» TASK BRIEF:
Please copy the records below line for line, with no changes at all.

» Records from a data collection:
============================================================
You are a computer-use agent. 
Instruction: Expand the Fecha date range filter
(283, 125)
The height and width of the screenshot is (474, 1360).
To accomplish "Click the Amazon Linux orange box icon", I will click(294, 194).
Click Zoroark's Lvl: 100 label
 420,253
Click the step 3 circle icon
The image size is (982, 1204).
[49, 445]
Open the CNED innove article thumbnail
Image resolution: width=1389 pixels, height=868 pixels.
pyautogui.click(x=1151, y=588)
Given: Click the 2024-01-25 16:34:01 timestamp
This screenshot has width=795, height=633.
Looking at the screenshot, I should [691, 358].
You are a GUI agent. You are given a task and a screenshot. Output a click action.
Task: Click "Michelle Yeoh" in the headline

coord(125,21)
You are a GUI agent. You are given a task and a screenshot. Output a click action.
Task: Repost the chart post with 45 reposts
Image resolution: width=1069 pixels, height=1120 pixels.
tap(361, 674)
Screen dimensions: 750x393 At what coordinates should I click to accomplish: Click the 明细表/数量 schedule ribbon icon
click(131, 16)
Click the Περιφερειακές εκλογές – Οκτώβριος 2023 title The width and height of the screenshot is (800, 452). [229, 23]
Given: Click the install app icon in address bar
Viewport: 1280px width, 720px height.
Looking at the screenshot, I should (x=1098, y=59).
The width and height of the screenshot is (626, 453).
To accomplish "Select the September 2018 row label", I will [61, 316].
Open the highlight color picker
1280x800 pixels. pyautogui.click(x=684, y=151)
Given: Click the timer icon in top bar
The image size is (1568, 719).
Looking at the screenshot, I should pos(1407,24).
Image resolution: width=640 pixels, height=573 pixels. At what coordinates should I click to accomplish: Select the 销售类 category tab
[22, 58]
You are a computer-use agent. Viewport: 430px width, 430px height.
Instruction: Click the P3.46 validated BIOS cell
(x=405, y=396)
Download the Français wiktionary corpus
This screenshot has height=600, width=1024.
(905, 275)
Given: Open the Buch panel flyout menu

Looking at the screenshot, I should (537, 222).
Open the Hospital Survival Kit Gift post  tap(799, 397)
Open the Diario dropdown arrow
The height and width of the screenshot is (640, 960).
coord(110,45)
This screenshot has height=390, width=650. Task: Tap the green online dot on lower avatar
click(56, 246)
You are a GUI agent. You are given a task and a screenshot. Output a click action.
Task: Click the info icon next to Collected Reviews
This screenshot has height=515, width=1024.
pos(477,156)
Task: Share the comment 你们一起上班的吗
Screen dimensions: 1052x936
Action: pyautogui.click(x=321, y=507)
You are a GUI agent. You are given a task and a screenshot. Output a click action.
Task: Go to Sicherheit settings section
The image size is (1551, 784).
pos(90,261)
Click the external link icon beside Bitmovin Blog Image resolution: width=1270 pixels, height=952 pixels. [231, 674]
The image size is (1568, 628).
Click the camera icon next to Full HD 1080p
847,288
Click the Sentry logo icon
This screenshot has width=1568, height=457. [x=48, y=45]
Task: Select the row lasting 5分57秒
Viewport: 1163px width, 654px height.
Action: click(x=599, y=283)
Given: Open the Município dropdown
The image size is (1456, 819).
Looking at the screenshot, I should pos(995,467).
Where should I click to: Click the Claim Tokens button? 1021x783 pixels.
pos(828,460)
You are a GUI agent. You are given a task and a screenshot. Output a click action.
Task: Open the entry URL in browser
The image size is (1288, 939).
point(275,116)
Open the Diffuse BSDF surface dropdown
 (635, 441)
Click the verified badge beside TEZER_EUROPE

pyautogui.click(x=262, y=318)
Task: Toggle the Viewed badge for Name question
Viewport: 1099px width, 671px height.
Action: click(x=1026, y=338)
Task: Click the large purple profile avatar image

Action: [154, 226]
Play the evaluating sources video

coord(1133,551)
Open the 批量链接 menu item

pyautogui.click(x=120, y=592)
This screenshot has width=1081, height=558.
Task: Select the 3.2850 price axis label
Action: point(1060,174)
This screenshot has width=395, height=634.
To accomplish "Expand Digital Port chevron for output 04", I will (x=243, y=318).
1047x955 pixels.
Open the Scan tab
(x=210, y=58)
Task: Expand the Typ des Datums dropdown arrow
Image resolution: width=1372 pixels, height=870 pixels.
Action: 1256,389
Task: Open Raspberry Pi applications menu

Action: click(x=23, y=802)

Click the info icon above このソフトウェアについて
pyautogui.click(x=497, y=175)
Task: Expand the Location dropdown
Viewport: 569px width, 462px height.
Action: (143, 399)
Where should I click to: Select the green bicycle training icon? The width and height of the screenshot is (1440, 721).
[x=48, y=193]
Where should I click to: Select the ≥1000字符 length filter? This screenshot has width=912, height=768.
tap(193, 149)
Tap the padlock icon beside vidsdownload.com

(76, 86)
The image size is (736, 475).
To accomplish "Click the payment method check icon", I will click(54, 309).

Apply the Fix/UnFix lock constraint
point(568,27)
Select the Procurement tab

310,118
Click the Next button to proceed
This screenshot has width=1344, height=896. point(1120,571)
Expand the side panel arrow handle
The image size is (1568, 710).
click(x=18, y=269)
============================================================
» COMPLETED EXERCISE:
You are a computer-use agent. 
Instruction: Expand the Fecha date range filter
(283, 125)
The height and width of the screenshot is (474, 1360).
To accomplish "Click the Amazon Linux orange box icon", I will click(294, 194).
Click Zoroark's Lvl: 100 label
 420,253
Click the step 3 circle icon
The image size is (982, 1204).
[49, 445]
Open the CNED innove article thumbnail
Image resolution: width=1389 pixels, height=868 pixels.
pyautogui.click(x=1151, y=588)
Given: Click the 2024-01-25 16:34:01 timestamp
This screenshot has width=795, height=633.
Looking at the screenshot, I should [691, 358].
You are a GUI agent. You are given a task and a screenshot. Output a click action.
Task: Click "Michelle Yeoh" in the headline

coord(125,21)
You are a GUI agent. You are given a task and a screenshot. Output a click action.
Task: Repost the chart post with 45 reposts
Image resolution: width=1069 pixels, height=1120 pixels.
tap(361, 674)
Screen dimensions: 750x393 At what coordinates should I click to accomplish: Click the 明细表/数量 schedule ribbon icon
click(131, 16)
Click the Περιφερειακές εκλογές – Οκτώβριος 2023 title The width and height of the screenshot is (800, 452). [229, 23]
Given: Click the install app icon in address bar
Viewport: 1280px width, 720px height.
Looking at the screenshot, I should (x=1098, y=59).
The width and height of the screenshot is (626, 453).
To accomplish "Select the September 2018 row label", I will [61, 316].
Open the highlight color picker
1280x800 pixels. pyautogui.click(x=684, y=151)
Given: Click the timer icon in top bar
The image size is (1568, 719).
Looking at the screenshot, I should pos(1407,24).
Image resolution: width=640 pixels, height=573 pixels. At what coordinates should I click to accomplish: Select the 销售类 category tab
[22, 58]
You are a computer-use agent. Viewport: 430px width, 430px height.
Instruction: Click the P3.46 validated BIOS cell
(x=405, y=396)
Download the Français wiktionary corpus
This screenshot has height=600, width=1024.
(905, 275)
Given: Open the Buch panel flyout menu

Looking at the screenshot, I should (537, 222).
Open the Hospital Survival Kit Gift post  tap(799, 397)
Open the Diario dropdown arrow
The height and width of the screenshot is (640, 960).
coord(110,45)
This screenshot has height=390, width=650. Task: Tap the green online dot on lower avatar
click(56, 246)
You are a GUI agent. You are given a task and a screenshot. Output a click action.
Task: Click the info icon next to Collected Reviews
This screenshot has height=515, width=1024.
pos(477,156)
Task: Share the comment 你们一起上班的吗
Screen dimensions: 1052x936
Action: pyautogui.click(x=321, y=507)
You are a GUI agent. You are given a task and a screenshot. Output a click action.
Task: Go to Sicherheit settings section
The image size is (1551, 784).
pos(90,261)
Click the external link icon beside Bitmovin Blog Image resolution: width=1270 pixels, height=952 pixels. [231, 674]
The image size is (1568, 628).
Click the camera icon next to Full HD 1080p
847,288
Click the Sentry logo icon
This screenshot has width=1568, height=457. [x=48, y=45]
Task: Select the row lasting 5分57秒
Viewport: 1163px width, 654px height.
Action: click(x=599, y=283)
Given: Open the Município dropdown
The image size is (1456, 819).
Looking at the screenshot, I should pos(995,467).
Where should I click to: Click the Claim Tokens button? 1021x783 pixels.
pos(828,460)
You are a GUI agent. You are given a task and a screenshot. Output a click action.
Task: Open the entry URL in browser
The image size is (1288, 939).
point(275,116)
Open the Diffuse BSDF surface dropdown
 (635, 441)
Click the verified badge beside TEZER_EUROPE

pyautogui.click(x=262, y=318)
Task: Toggle the Viewed badge for Name question
Viewport: 1099px width, 671px height.
Action: click(x=1026, y=338)
Task: Click the large purple profile avatar image

Action: [154, 226]
Play the evaluating sources video

coord(1133,551)
Open the 批量链接 menu item

pyautogui.click(x=120, y=592)
This screenshot has width=1081, height=558.
Task: Select the 3.2850 price axis label
Action: point(1060,174)
This screenshot has width=395, height=634.
To accomplish "Expand Digital Port chevron for output 04", I will (x=243, y=318).
1047x955 pixels.
Open the Scan tab
(x=210, y=58)
Task: Expand the Typ des Datums dropdown arrow
Image resolution: width=1372 pixels, height=870 pixels.
Action: 1256,389
Task: Open Raspberry Pi applications menu

Action: click(x=23, y=802)

Click the info icon above このソフトウェアについて
pyautogui.click(x=497, y=175)
Task: Expand the Location dropdown
Viewport: 569px width, 462px height.
Action: (143, 399)
Where should I click to: Select the green bicycle training icon? The width and height of the screenshot is (1440, 721).
[x=48, y=193]
Where should I click to: Select the ≥1000字符 length filter? This screenshot has width=912, height=768.
tap(193, 149)
Tap the padlock icon beside vidsdownload.com

(76, 86)
The image size is (736, 475).
To accomplish "Click the payment method check icon", I will click(54, 309).

Apply the Fix/UnFix lock constraint
point(568,27)
Select the Procurement tab

310,118
Click the Next button to proceed
This screenshot has width=1344, height=896. point(1120,571)
Expand the side panel arrow handle
The image size is (1568, 710).
click(x=18, y=269)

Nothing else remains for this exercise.